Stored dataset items
————

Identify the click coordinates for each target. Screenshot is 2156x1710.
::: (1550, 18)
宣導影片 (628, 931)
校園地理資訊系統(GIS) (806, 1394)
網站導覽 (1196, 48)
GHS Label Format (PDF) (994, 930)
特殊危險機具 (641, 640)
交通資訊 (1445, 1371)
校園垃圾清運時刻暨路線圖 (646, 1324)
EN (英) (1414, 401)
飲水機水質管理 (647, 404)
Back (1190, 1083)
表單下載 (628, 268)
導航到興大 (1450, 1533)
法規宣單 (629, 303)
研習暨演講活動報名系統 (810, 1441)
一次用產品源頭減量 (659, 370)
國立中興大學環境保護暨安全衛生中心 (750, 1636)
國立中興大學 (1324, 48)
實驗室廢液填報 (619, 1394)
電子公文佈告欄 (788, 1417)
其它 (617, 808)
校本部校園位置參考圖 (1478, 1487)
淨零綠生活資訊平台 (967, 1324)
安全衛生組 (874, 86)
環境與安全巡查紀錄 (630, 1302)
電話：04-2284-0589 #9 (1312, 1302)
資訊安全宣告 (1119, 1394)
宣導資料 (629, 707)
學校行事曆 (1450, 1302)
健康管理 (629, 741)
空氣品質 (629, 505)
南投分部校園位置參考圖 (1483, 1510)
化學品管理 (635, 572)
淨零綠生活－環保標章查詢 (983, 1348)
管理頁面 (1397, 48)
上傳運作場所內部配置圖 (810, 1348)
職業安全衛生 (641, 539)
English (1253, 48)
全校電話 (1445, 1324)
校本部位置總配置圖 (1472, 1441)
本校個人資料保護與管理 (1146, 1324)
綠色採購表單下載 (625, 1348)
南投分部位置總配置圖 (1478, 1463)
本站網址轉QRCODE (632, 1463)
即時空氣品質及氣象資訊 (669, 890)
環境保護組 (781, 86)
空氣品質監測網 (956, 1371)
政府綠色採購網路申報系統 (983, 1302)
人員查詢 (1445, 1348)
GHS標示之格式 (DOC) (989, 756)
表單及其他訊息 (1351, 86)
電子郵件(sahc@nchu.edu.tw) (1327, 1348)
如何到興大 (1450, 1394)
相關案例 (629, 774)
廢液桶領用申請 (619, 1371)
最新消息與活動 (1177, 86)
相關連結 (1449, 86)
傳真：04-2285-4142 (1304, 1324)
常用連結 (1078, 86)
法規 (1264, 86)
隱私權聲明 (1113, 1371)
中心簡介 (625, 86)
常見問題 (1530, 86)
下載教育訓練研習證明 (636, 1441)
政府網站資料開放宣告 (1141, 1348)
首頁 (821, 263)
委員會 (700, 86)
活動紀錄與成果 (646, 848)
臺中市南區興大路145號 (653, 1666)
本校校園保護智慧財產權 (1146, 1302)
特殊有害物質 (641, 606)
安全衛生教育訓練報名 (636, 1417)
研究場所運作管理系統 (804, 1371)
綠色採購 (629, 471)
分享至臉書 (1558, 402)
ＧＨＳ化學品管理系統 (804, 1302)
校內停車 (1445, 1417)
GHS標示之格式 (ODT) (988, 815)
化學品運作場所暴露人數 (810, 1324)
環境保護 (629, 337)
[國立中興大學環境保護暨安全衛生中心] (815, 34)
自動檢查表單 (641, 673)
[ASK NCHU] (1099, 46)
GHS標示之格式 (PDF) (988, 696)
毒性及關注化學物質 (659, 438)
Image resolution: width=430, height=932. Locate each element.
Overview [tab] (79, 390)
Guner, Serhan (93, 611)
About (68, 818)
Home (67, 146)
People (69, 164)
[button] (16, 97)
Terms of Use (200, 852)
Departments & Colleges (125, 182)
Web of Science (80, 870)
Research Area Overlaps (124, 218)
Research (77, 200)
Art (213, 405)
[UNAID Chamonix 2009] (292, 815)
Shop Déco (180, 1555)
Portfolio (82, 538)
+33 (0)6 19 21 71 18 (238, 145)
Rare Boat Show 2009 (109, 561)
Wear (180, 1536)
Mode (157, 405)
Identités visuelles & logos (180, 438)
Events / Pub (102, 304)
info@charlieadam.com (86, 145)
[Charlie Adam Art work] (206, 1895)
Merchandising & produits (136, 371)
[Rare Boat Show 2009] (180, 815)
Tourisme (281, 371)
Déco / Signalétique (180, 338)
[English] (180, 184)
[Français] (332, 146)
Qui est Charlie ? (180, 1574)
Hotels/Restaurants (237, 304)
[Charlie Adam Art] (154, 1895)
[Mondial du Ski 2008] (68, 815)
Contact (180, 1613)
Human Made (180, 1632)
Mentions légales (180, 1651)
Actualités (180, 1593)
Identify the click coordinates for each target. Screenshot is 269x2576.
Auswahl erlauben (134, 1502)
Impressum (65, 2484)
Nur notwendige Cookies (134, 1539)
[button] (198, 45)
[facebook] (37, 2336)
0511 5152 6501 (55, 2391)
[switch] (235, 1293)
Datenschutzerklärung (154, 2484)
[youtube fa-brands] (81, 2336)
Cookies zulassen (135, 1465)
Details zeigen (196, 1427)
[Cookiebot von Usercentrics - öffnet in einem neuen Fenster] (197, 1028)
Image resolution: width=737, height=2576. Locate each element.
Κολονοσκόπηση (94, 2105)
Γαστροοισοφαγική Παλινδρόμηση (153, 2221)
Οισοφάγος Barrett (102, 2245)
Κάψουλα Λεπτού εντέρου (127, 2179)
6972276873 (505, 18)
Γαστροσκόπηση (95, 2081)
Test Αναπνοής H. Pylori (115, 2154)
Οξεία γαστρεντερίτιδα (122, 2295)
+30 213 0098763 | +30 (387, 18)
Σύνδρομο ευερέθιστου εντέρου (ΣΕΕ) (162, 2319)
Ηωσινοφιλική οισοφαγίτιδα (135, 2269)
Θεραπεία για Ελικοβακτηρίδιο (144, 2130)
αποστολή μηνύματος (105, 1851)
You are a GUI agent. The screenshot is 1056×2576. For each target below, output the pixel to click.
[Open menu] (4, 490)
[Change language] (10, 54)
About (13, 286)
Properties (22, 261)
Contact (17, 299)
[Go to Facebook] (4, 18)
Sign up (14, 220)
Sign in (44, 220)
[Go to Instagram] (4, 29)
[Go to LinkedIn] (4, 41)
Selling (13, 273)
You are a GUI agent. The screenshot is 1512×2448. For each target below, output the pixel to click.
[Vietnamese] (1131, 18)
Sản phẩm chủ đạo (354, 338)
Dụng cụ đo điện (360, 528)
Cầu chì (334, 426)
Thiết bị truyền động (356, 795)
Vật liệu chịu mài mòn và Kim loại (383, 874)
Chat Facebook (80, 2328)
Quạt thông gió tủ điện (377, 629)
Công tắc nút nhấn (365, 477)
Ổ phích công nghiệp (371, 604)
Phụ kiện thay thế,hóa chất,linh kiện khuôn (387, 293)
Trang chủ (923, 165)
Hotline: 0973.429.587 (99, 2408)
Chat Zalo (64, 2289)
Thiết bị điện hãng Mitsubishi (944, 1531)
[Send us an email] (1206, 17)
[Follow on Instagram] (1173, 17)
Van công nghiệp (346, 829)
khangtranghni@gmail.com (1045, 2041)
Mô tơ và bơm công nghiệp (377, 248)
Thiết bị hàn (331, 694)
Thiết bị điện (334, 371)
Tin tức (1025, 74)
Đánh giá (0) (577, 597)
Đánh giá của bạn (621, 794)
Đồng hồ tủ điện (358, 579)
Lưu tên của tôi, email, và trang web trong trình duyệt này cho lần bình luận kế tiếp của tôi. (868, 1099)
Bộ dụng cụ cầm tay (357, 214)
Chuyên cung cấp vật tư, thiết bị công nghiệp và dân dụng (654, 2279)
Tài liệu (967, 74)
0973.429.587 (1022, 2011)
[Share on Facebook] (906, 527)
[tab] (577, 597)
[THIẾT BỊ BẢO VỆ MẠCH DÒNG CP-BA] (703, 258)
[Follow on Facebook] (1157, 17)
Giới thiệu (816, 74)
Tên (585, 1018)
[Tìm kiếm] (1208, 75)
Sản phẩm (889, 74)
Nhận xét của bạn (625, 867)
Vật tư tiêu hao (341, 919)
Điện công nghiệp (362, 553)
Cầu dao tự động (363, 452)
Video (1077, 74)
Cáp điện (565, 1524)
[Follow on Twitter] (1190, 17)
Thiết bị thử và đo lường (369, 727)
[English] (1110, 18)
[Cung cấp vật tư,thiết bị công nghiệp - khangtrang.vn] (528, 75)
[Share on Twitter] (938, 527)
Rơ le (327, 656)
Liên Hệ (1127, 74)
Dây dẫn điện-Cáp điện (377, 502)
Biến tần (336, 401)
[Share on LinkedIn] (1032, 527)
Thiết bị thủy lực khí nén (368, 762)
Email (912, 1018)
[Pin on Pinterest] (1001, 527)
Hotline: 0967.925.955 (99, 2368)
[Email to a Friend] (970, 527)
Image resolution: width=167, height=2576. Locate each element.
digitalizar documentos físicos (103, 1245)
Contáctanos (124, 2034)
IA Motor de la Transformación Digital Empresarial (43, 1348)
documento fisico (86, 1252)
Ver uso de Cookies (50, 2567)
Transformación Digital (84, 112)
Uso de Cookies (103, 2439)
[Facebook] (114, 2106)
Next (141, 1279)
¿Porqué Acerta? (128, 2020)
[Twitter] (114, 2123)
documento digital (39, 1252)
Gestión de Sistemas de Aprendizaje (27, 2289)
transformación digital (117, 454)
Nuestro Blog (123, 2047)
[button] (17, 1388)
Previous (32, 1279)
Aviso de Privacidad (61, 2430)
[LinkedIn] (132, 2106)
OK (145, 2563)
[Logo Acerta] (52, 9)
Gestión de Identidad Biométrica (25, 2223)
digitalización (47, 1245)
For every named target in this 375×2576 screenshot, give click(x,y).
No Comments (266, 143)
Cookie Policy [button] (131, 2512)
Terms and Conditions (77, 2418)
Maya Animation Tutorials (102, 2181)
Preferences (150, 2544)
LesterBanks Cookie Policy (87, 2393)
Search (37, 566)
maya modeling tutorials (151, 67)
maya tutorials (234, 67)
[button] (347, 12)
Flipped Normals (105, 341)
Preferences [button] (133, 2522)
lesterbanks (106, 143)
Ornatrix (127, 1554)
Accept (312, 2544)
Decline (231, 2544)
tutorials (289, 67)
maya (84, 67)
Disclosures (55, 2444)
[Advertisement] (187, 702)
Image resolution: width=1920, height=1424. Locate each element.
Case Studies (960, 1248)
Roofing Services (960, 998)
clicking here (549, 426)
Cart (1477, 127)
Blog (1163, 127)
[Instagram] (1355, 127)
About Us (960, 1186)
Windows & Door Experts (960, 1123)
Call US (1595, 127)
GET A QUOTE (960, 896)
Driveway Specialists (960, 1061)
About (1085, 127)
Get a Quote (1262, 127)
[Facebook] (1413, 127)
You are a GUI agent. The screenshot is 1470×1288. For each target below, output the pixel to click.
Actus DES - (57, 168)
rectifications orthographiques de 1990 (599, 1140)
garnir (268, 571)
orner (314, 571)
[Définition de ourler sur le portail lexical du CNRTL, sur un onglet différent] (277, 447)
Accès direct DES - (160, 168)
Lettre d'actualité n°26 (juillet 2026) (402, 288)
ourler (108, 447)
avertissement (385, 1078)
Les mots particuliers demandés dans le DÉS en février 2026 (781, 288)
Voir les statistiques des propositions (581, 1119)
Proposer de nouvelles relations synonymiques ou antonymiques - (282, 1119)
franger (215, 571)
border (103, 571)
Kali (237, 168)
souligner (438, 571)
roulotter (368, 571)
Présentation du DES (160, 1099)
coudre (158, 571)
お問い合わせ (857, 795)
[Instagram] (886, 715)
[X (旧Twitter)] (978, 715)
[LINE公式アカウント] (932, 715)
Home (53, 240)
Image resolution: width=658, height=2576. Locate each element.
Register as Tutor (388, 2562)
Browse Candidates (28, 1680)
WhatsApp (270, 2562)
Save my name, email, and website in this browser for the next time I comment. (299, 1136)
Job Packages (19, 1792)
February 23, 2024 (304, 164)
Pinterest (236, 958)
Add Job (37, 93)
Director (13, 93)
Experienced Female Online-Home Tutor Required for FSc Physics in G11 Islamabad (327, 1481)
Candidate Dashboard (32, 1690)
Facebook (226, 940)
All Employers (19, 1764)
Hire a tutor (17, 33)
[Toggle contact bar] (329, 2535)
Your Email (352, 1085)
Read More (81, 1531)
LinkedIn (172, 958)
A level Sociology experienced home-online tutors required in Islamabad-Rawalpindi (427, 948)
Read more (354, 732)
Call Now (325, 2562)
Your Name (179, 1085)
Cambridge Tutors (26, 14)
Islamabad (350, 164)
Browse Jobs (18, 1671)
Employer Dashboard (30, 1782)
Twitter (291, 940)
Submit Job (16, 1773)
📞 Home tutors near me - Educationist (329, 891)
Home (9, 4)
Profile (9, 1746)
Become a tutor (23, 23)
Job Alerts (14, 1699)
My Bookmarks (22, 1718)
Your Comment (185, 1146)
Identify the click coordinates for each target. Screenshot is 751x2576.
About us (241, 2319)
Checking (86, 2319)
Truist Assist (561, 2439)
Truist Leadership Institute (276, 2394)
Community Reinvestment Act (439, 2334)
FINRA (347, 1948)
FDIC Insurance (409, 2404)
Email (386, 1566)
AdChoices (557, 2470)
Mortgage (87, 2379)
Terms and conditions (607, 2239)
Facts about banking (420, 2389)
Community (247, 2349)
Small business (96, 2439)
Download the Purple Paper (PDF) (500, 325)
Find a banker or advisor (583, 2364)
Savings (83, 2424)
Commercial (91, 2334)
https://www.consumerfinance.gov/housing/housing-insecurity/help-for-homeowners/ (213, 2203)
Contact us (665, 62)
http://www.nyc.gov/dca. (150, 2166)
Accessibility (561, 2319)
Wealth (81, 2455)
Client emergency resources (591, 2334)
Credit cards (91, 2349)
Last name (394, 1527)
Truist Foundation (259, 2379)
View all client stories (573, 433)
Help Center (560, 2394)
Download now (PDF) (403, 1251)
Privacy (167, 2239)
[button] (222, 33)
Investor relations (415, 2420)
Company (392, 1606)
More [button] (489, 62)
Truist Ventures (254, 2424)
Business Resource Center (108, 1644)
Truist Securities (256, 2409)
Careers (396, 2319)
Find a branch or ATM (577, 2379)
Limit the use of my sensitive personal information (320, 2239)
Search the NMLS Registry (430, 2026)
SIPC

————

Give back, exactly as written, the stretch from the line with "0098763 | +30 (387, 18)" through the line with "Công tắc nút nhấn (365, 477)", and no other lines from the records above.

> **Written answer**:
+30 213 0098763 | +30 (387, 18)
Σύνδρομο ευερέθιστου εντέρου (ΣΕΕ) (162, 2319)
Ηωσινοφιλική οισοφαγίτιδα (135, 2269)
Θεραπεία για Ελικοβακτηρίδιο (144, 2130)
αποστολή μηνύματος (105, 1851)
You are a GUI agent. The screenshot is 1056×2576. For each target below, output the pixel to click.
[Open menu] (4, 490)
[Change language] (10, 54)
About (13, 286)
Properties (22, 261)
Contact (17, 299)
[Go to Facebook] (4, 18)
Sign up (14, 220)
Sign in (44, 220)
[Go to Instagram] (4, 29)
[Go to LinkedIn] (4, 41)
Selling (13, 273)
You are a GUI agent. The screenshot is 1512×2448. For each target below, output the pixel to click.
[Vietnamese] (1131, 18)
Sản phẩm chủ đạo (354, 338)
Dụng cụ đo điện (360, 528)
Cầu chì (334, 426)
Thiết bị truyền động (356, 795)
Vật liệu chịu mài mòn và Kim loại (383, 874)
Chat Facebook (80, 2328)
Quạt thông gió tủ điện (377, 629)
Công tắc nút nhấn (365, 477)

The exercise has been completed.